(Data extracted from a collection)
Start of Block

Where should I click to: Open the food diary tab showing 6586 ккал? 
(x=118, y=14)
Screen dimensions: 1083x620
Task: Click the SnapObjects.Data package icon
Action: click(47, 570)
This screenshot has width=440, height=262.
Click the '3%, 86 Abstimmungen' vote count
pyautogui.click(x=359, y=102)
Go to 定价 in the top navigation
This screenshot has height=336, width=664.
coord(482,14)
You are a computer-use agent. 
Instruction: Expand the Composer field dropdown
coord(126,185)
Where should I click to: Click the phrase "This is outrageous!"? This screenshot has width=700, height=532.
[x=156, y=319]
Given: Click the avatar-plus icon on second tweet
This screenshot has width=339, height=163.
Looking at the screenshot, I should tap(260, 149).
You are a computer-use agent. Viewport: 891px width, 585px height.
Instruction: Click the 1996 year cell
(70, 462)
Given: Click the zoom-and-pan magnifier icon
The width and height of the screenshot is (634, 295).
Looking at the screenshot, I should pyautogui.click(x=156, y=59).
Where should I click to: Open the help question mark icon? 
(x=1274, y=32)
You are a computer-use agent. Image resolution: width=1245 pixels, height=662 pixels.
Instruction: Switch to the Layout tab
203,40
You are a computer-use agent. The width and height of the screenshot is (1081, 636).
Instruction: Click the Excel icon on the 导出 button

End of Block

The response must hold only the lines above from the line with "This screenshot has width=440, height=262." through the line with "Given: Click the avatar-plus", each copied exactly, both ends kept.

**ANSWER TO THE PROBLEM:**
This screenshot has width=440, height=262.
Click the '3%, 86 Abstimmungen' vote count
pyautogui.click(x=359, y=102)
Go to 定价 in the top navigation
This screenshot has height=336, width=664.
coord(482,14)
You are a computer-use agent. 
Instruction: Expand the Composer field dropdown
coord(126,185)
Where should I click to: Click the phrase "This is outrageous!"? This screenshot has width=700, height=532.
[x=156, y=319]
Given: Click the avatar-plus icon on second tweet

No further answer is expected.